Despite the complexity of the tool itself, Denny said it is easy to use.

“We wanted to create something that faculty and students would actually want to use,” he said. To make course materials available online, faculty members upload the presentations or documents into the database using a KnowledgeMap Web application. The process is as easy as sending an attachment via e-mail.

On the user side, the ability to conduct a thorough search that only yields relevant documents, as well as the option to quickly narrow or broaden results, makes the process much easier than using a typical search engine.

“We already have had over a million site visits, and a couple thousand documents online,” Denny said. “And we have found that people use it in different ways; it’s been helpful to all levels of the medical school.”

Spickard said the goal is to expand KnowledgeMap in the future to include the electronic medical records generated by students.

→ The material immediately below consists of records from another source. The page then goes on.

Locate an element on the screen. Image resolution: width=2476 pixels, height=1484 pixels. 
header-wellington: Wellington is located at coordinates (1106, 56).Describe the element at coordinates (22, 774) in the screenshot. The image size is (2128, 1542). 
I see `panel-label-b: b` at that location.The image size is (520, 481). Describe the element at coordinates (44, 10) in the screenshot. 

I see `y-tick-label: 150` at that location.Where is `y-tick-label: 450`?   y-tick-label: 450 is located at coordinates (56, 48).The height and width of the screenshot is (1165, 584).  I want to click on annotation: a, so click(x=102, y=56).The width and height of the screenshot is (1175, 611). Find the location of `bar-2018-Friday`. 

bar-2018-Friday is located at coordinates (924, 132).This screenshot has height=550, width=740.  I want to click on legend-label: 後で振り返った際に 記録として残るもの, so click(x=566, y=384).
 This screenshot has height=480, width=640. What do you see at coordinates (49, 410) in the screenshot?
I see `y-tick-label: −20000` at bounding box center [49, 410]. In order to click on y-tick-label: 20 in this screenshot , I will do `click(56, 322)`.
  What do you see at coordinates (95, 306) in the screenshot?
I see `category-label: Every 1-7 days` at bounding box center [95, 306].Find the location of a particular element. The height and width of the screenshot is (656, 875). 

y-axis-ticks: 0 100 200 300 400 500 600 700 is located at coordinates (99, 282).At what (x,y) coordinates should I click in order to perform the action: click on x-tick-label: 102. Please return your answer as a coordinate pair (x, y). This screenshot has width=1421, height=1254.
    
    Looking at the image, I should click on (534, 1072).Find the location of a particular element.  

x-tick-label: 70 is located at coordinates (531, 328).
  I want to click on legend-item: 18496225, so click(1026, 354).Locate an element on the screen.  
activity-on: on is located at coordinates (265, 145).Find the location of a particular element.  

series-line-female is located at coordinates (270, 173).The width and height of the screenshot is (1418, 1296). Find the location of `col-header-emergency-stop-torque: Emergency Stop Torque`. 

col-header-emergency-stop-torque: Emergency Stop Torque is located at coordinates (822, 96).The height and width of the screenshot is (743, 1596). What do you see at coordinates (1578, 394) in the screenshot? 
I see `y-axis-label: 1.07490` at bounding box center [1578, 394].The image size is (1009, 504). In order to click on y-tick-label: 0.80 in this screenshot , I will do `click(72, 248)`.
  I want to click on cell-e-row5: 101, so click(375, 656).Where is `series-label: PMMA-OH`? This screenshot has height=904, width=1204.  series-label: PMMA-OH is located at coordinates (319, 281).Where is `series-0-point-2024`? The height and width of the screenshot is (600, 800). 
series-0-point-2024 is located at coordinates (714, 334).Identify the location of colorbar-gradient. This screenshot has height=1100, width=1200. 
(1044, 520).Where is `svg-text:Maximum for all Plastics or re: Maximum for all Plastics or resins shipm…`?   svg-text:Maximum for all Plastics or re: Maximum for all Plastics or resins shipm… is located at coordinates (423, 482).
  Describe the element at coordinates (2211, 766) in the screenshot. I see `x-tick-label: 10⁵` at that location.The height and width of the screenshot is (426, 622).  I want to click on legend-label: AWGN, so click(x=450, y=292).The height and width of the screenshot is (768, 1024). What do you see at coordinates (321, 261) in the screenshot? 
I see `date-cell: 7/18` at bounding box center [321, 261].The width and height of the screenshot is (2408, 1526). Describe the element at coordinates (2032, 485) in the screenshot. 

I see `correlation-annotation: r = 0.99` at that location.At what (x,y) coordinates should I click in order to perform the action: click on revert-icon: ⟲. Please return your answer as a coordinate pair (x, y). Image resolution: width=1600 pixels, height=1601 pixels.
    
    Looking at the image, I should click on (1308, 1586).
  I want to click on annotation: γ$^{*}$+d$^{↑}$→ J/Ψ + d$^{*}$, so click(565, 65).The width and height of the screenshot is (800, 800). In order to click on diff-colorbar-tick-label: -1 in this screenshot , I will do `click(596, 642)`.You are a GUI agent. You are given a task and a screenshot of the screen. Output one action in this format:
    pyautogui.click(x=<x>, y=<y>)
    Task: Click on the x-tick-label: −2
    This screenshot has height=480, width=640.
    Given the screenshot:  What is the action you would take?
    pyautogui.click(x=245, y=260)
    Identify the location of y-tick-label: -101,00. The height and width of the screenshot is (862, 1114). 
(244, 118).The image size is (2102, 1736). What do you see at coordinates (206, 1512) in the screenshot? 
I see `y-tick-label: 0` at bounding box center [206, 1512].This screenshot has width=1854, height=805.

“There’s a growing movement in medicine for students to document and reflect on what they are learning in their clinical experiences,” he said.

As students type daily notes on patients, these will be automatically stored in a Web repository called a Learning Portfolio, and later they could perform a search to see where they’ve encountered a concept throughout their clerkship experience. When looking at a patient in StarPanel, they will automatically be able to view their lecture notes related to that patient’s diseases.

Concept-indexing these notes will allow for an automatic log of all the concepts students have covered in their evaluation and management of patients on the wards and in the clinic. Students will be expected to monitor their own progress and reflect on what they are learning. In addition, the Master Clinical Teachers program would bring in the human component, as each teacher would be assigned to follow a group of students.

“We continue to think that teachers are our best asset, and in keeping with this attitude, we’re developing products to capture what teachers are doing,” Spickard said.